# TRAVAIL DEMANDÉ
a) Dans l'extrait sur les essais d'équipements, réécrivez sous forme de liste plus courte le paragraphe commençant par « Dans la mesure où l'équipement », en conservant ses faits essentiels.
b) Poursuivez l'extrait sur les essais d'équipements en reprenant juste après sa dernière phrase.

# PASSAGE EXTRAIT
........

Au vu de l'état de l'art de l'industrie, la majorité des essais, y compris la calibration et les essais de type, est réalisée lors dès les premières étapes, pendant des essais d'acceptation. Ce travail est exécuté dans des laboratoires spécialisés qui utilisent des équipements d'essai plutôt complexes, parmi lesquels on trouve souvent des simulateurs temps réel. Les essais de cette nature portent surtout sur des exigences imposées dans les normes existantes, qui concernent majoritairement les composants et les sous-systèmes.
Dans la mesure où l'équipement a passé des essais de type qui vérifient que les fonctionnalités satisfont les exigences des normes applicables, tant pour la précision que pour l'interopérabilité avec les autres équipements, les essais de mise en service habituellement réalisés vont probablement être minimaux, avec des vérifications portant sur l'amplitude et l'information de direction, et sur les réglages locaux du dispositif (fréquence d'échantillonnage par exemple), et l'exactitude de l'étiquetage du temps.

........

# DONNÉES FOURNIES

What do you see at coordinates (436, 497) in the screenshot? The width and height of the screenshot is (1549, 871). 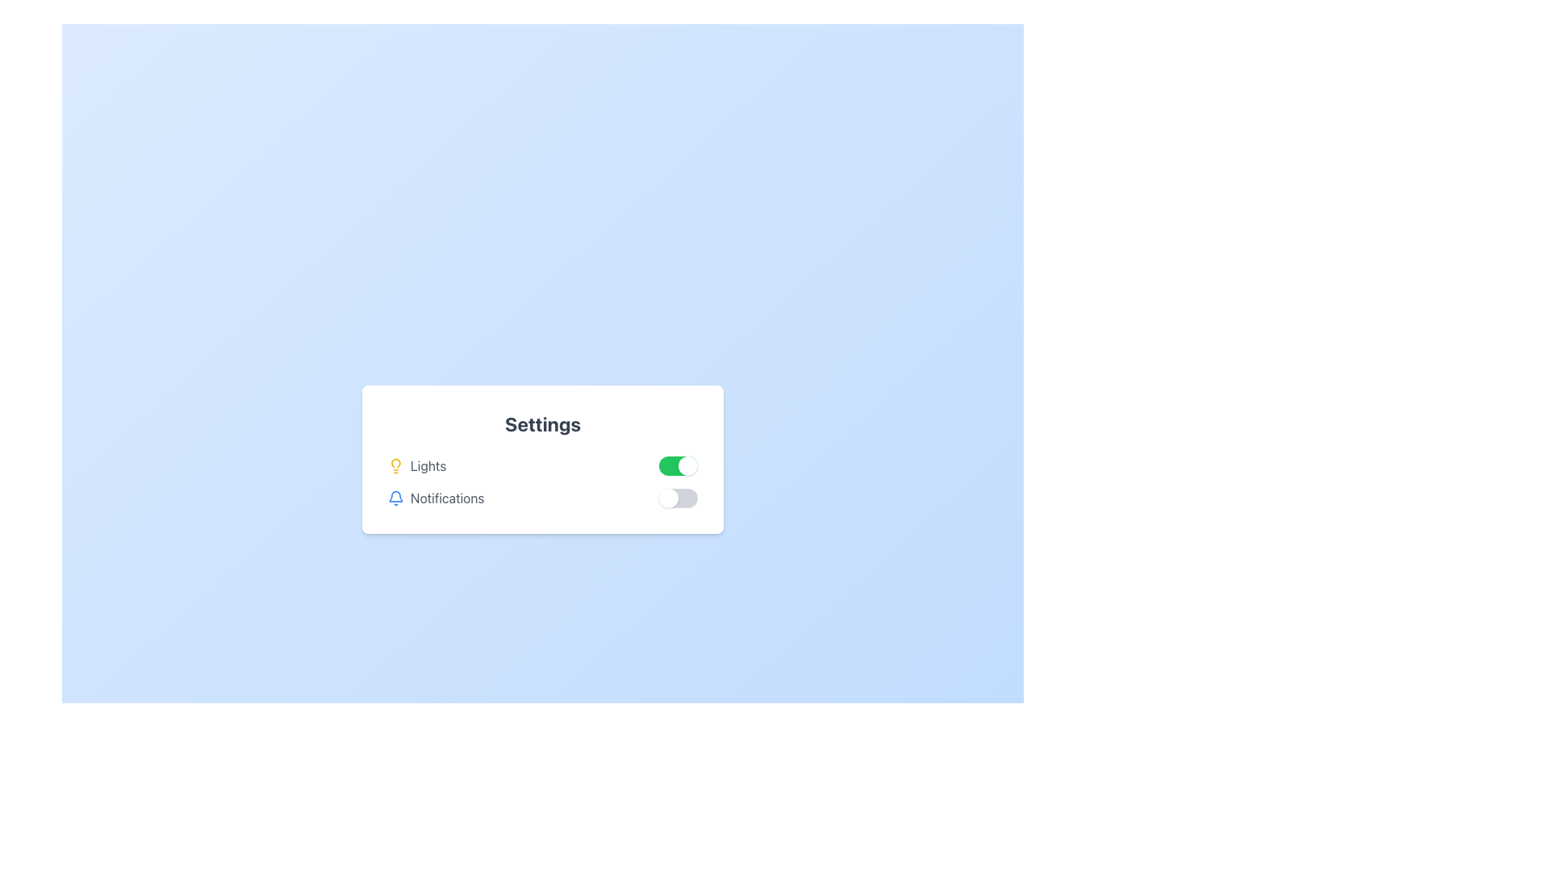 I see `label indicating the notification setting option located in the Settings panel, positioned below the Lights toggle option` at bounding box center [436, 497].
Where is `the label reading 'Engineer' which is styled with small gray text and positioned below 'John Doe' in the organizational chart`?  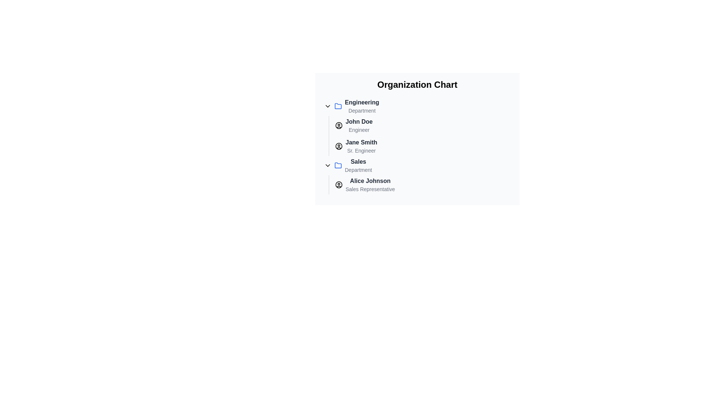 the label reading 'Engineer' which is styled with small gray text and positioned below 'John Doe' in the organizational chart is located at coordinates (359, 130).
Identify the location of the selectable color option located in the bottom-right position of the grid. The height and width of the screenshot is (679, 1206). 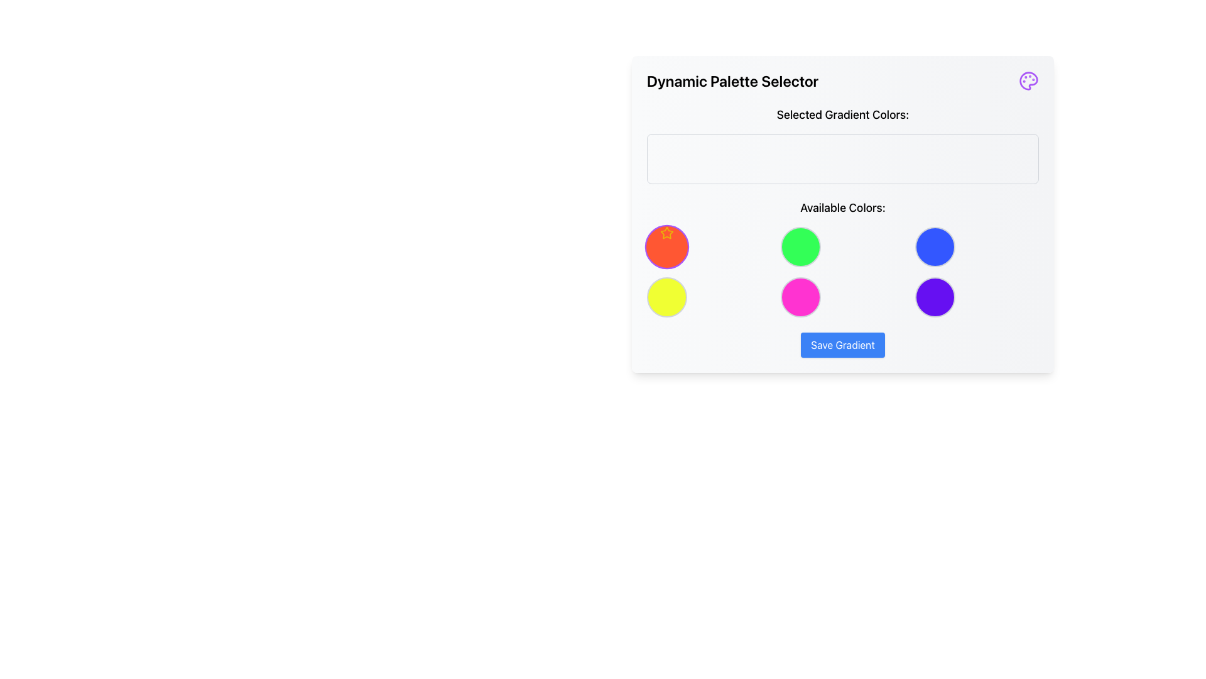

........

# CORRIGÉ DES EXERCICES
a)
Si l'équipement a réussi des essais de type confirmant sa conformité aux normes applicables, en précision comme en interopérabilité avec les autres équipements, les essais de mise en service seront probablement minimaux. Ils porteront sur :
- l'amplitude et l'information de direction ;
- les réglages locaux du dispositif, par exemple la fréquence d'échantillonnage ;
- l'exactitude de l'étiquetage du temps.

b)
L'essai global de toute la chaîne n'est habituellement pas pratiqué pour l'acceptation, du fait de sa complexité et des besoins d'outils de test et de procédures sur site. Comme les installations existantes sont encore confrontées à des problèmes significatifs de données défectueuses (Rapport NASPI 2017-TR-002, “PMU Data Quality: A Framework for the Attributes of PMU Data Quality and a Methodology for Examining Data Quality. Impacts to Synchrophasor Applications”), il est prudent de rechercher comment les problèmes de cette nature peuvent être détectés au moment de la mise en service et lors des différentes phases de la gestion du cycle de vie d'exploitation.
Il faudrait porter une attention toute spéciale au problème des compatibilités et des interopérabilités ascendantes, et à la façon dont ces exigences sont validées lors des essais, en laboratoire ou sur site.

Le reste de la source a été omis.